Posted by: atowhee | May 15, 2021


This old bird had to learn new tricks. Specifically how to edit with software called “Mixpad” to produce short segments for a soon-to-launch NPR station in Sonoma County. The station invited me to provide short audio reports on birds found in Sonoma County, complete with bird songs and calls. I now believe Mixpad is easier to learn than driving a Tesla.

My first two segments are about the Song Sparrow and the Red-shouldered Hawk.

In flight the Red-shouldered Hawk may be heard screaming. And there’ll be those white wrist patches. However, they mostly hunt from a perch, watching for possible prey moving along the ground. In urban settings this hawk is a champ[ion rat-catcher. Our western birds are not migratory so if you red-shoulders nearby they should be heard and seen year round as long as their food supply doesn’t dwindle. Any highly toxic rodent poison will kill these birds as well.
The red-shoulder is a fraction smaller than his more common, though quieter cousin, the Red-tailed Hawk. With smaller wings the red-shoulder prefers to perch and watch, not soar with the eagles. The species’ back has a distinct black and white checkered pattern which no other local hawk has.

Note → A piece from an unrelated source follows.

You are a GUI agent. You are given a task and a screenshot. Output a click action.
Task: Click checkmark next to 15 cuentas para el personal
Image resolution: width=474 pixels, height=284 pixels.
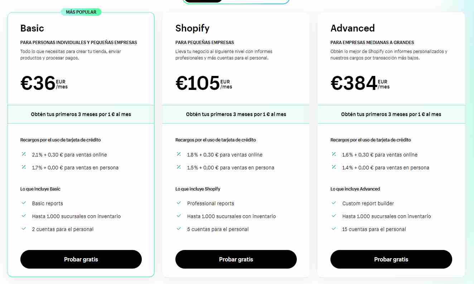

Here is link to website for Sonoma’s bigger-reaching NPR station, KRCB, 104.9. It is set to re-launch at its new frequency as early as Monday, May 17. The hands-on manager of the station is Chris Lee, former colleague and decades-long friend from my days in the broadcast biz. “my last gig” says he as he ponders real retirement. Chris and his wife, Chris, are long-time Sonoma residents…through hard times, forest fire evacuations, et al.